So long Mike and Justin.


----------



## socco (Jul 14, 2002)

*Re: Sources: Rockets agree to trade Howard to Wolves for James*



mediocre man said:


> That was a crazt trade for you guys. Hopefully Mchale has something else in the works because that just made no sense. I guess you guys can start ordering your Mike Conley Jr. uniforms noow though. That pick seems all but assured. Don't you think?


I wouldn't call it a sure thing, but I'm getting that feeling. I wish for once we'd draft somebody taller than 6'2".


----------



## A_12_92 (Jan 7, 2007)

well well, it finaly go on, i think is a deal that eventually can help both team, but is favorable to houston, 
anyway dont think the roster will keep so until the next season, hoping another trade, and not just this one and the draft, maybe in draft we can get a good player, i was thinking in joakim noah, but maybe we can get another better, 
we'll see, now with howard, im not so happy, but a good vet than can motivate the team is'nt bad, but he already have mad dog for that,


----------



## JuX (Oct 11, 2005)

How is it favorable to Houston? They now have only PF left, that's Chuck Hayes. They really need to figure out who's staying and who's going on two positions: SF and PG. They now had extra money from Mike James' trade kicker and Justin Reed. We got the best out of deal, money-wise. Team wise, I dunno. 

I think it's really hard to say who's better from this move right now.


----------



## A_12_92 (Jan 7, 2007)

Juxtaposed said:


> How is it favorable to Houston? They now have only PF left, that's Chuck Hayes. They really need to figure out who's staying and who's going on two positions: SF and PG. They now had extra money from Mike James' trade kicker and Justin Reed. We got the best out of deal, money-wise. Team wise, I dunno.
> 
> I think it's really hard to say who's better from this move right now.

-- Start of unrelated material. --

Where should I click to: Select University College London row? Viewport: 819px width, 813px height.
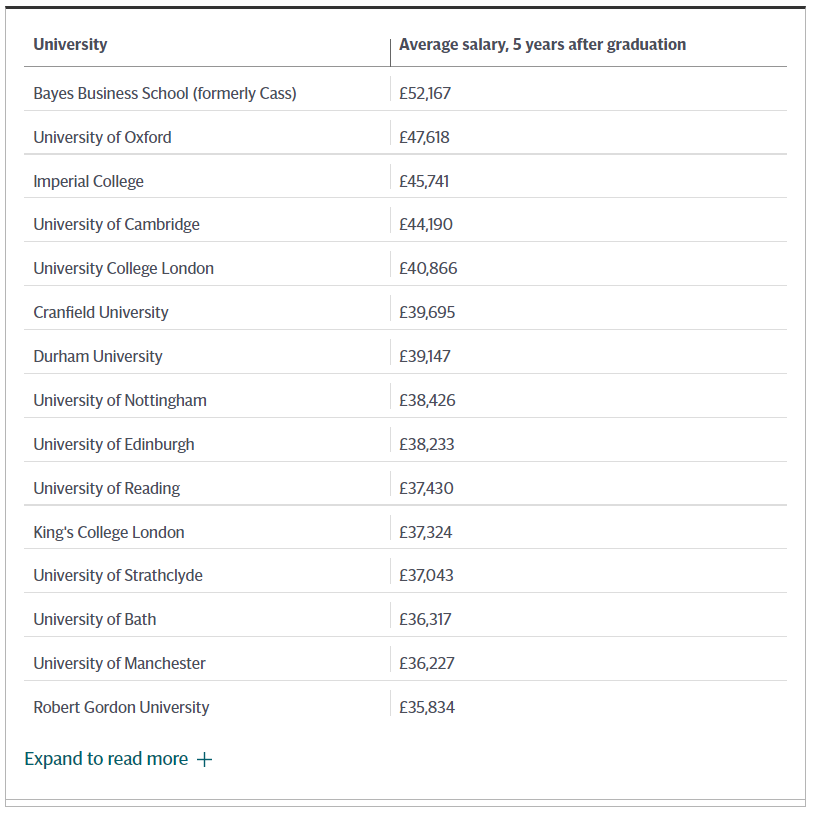coord(123,268)
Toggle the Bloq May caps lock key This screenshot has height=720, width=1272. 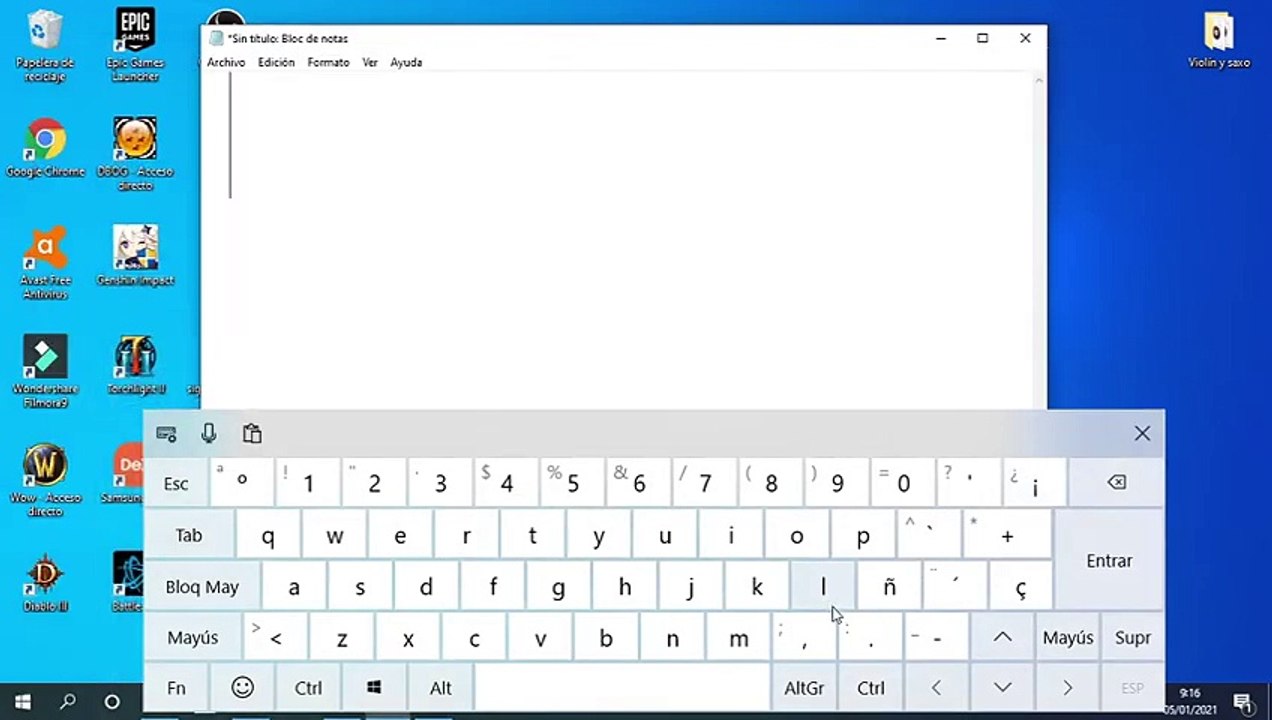coord(202,587)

maybe, i dont know much of houston, but i think they're going to make another trade,
i think we need it to, but i think houston will make another, and mchale with make nothing,
what im saying that this maybe something, but with only this trade we wouldn't be better


----------



## Mateo (Sep 23, 2006)

It's favorable to Houston because they got the better player... I don't necessarily think it's a "win" or a "lose" for either team. I mean, Houston doesn't have a lot of good players and I'm sure they are just trying to get a little bit better. We were just trying to get a shorter contract and free up time for Foye.


----------



## OneBadLT123 (Oct 4, 2005)

A_12_92 said:


> maybe, *i dont know much of houston, but i think they're going to make another trade,*
> i think we need it to, but *i think houston will make another*, and mchale with make nothing,
> what im saying that this maybe something, but with only this trade we wouldn't be better


Well reports have shown that the front office is in search mode. Something else is really coming up, but nobody knows what. I have a feeling a really strong push for Artest or a S&T deal for Lewis. I dont know. Rumor has it we may be ever after PJ Brown so I dunno.


----------



## A_12_92 (Jan 7, 2007)

OneBadLT123 said:


> Well reports have shown that the front office is in search mode. Something else is really coming up, but nobody knows what. I have a feeling a really strong push for Artest or a S&T deal for Lewis. I dont know. Rumor has it we may be ever after PJ Brown so I dunno.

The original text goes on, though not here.